▸ Work required
Only lines with the string "Image" matter here; gather them from the material below.
***** Stored data
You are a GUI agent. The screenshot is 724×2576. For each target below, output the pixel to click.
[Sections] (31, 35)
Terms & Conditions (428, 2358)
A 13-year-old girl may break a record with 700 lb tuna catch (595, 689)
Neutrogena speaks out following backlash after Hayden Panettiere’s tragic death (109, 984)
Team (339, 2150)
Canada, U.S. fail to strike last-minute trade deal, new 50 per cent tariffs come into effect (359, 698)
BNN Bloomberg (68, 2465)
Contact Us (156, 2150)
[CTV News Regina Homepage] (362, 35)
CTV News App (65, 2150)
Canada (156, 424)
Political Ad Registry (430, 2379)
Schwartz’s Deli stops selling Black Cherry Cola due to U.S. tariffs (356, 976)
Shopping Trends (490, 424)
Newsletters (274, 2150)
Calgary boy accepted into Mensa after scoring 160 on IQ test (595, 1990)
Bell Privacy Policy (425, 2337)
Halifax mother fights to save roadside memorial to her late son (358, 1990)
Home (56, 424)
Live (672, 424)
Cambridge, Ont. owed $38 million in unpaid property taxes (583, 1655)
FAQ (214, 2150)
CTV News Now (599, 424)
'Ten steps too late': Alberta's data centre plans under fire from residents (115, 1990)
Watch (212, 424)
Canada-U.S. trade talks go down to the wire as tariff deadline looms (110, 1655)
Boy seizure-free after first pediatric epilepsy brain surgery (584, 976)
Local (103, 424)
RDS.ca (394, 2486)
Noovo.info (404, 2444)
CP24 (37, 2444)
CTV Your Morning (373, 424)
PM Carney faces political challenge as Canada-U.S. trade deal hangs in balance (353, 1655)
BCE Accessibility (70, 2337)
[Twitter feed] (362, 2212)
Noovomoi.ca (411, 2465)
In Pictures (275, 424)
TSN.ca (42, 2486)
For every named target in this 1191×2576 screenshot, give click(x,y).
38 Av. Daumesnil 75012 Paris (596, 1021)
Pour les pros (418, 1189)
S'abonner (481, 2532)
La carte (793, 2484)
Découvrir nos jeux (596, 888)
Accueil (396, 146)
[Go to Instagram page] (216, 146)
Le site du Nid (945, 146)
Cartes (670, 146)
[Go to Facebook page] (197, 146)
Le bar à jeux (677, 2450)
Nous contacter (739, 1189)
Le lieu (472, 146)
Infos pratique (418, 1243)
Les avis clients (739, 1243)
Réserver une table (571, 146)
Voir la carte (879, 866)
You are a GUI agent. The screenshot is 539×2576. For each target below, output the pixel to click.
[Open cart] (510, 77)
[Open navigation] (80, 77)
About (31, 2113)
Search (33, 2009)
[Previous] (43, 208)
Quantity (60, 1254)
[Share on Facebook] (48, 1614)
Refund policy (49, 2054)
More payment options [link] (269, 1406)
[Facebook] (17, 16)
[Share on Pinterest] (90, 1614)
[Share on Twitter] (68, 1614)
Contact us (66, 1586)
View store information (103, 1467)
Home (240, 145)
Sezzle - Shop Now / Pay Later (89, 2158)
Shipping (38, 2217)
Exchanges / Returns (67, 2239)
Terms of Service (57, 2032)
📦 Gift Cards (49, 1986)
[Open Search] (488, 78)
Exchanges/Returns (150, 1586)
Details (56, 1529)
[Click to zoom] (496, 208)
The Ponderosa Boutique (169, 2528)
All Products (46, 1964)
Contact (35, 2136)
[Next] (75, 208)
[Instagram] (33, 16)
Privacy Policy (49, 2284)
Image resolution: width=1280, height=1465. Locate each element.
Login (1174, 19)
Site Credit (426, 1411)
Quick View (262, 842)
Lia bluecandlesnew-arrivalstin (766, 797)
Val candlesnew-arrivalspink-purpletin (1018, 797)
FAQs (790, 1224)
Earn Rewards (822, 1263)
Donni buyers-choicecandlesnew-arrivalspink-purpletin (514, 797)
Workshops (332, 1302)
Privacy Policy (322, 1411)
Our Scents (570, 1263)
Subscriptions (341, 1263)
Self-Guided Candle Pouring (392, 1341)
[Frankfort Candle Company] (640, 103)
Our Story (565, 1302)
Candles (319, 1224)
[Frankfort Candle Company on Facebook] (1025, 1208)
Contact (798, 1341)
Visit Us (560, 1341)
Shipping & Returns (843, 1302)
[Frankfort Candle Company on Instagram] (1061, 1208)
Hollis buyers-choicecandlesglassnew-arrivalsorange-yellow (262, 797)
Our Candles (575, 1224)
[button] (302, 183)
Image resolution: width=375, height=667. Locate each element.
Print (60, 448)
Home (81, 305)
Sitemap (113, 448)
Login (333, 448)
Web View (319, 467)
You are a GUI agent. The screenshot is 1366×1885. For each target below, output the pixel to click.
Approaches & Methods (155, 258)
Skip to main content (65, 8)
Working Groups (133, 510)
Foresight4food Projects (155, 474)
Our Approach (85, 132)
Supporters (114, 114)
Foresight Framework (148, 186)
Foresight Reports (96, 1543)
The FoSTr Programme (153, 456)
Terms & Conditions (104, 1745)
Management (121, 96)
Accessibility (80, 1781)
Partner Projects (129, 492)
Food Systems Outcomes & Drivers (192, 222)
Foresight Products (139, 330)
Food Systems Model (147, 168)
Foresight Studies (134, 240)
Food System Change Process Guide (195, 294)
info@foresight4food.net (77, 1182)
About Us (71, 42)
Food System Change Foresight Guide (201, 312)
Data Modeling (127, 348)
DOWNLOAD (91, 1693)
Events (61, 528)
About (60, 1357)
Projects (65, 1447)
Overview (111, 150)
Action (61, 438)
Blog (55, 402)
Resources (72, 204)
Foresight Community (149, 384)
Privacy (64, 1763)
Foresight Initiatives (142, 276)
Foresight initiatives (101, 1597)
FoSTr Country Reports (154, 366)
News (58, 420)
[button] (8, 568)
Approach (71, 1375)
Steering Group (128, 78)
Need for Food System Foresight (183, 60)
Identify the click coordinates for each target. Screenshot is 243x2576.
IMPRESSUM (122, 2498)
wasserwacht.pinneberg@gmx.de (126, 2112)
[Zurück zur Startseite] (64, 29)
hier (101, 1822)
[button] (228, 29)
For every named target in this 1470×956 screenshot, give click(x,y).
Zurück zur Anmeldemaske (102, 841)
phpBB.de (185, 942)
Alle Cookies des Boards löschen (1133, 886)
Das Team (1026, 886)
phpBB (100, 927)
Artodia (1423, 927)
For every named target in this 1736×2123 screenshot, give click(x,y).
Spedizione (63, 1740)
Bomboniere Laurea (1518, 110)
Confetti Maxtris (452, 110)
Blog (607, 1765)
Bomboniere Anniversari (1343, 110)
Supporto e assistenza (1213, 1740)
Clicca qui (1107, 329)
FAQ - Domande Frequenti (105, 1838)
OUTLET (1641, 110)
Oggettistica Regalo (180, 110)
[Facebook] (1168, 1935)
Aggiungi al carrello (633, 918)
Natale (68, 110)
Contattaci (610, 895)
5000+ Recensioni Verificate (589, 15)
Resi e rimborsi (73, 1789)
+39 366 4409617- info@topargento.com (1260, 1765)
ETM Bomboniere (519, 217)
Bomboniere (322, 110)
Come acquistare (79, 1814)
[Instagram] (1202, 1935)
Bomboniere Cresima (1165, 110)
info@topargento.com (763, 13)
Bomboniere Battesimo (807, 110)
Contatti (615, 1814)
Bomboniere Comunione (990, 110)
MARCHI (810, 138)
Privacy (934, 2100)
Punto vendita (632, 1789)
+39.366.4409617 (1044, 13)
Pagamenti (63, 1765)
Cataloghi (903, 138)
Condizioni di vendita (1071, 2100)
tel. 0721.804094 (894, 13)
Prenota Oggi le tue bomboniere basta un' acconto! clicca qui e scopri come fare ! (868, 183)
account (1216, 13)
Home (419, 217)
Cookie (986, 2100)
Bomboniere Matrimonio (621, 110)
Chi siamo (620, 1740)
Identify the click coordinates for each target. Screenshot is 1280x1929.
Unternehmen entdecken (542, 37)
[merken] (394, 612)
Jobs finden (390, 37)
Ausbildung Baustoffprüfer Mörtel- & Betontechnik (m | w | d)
**********
▸ Exercise output
Image resolution: width=1280, height=1465. Locate each element.
Image resolution: width=375, height=667. Locate each element.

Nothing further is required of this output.